When I was in high school, I decided that I was going to major in economics in college. I had my whole life planned out: economics degree, law school and doing corporate law. The day I graduated high school, I was dead-set on these aspirations and I didn't think I would change my mind about any of it. I scoffed when I found out that the majority of people change their major at least once throughout their college career. How could someone not have the next four years of his or her life planned out with certainty? The idea was completely foreign to me. I was never going to change my mind about my major, and I am here to say that everything worked out according to plan.
Ha! Just kidding. If everything had gone as expected, this post would be a lot shorter. When I registered for the fall, I changed my major to international studies. Two months later, I changed it to computer science. A month later, I changed it to economics and international studies. Two weeks later I changed it to sustainability studies and economics. A month later, I am currently majoring in linguistics and French. Catch my drift? Within the course of six months, I changed my major -- count it -- five times.
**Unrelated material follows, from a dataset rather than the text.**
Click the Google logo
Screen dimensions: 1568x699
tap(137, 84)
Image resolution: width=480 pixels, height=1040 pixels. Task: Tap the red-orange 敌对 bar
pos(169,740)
Does that make me any less of a committed academic? Of course not! So why have I and so many other people changed majors? Simple. We are adapting to our newfound freedom. The idea that students have the intellectual freedom to learn essentially anything that they want can be overwhelming. We have the ability to forge our own professional direction, and the thought itself can be terrifying. Do I major in something that I think will get me a good job? Do I major in something that I am passionate about? This question can be difficult to answer. With the current state of the economy, it might seem wise in the short term to choose a major based on whether or not the student thinks that major will later provide financial stability. However, it is also important to think about the long-term effects of choosing a major. Can I see myself working in this field for the rest of my life? Is this something that I actually enjoy? Thoughts like these make it hard to decide what we want to learn, which is why most students change their major at least once.
Don't get me wrong; not everyone changes majors in college. It is highly likely that people will, but not everyone does. Regardless, college is about finding what courses or majors interest the student the most and using that knowledge to make the most of the higher education experience. Changing majors is not a big deal. Who knows? Maybe I will set a personal record and do it again.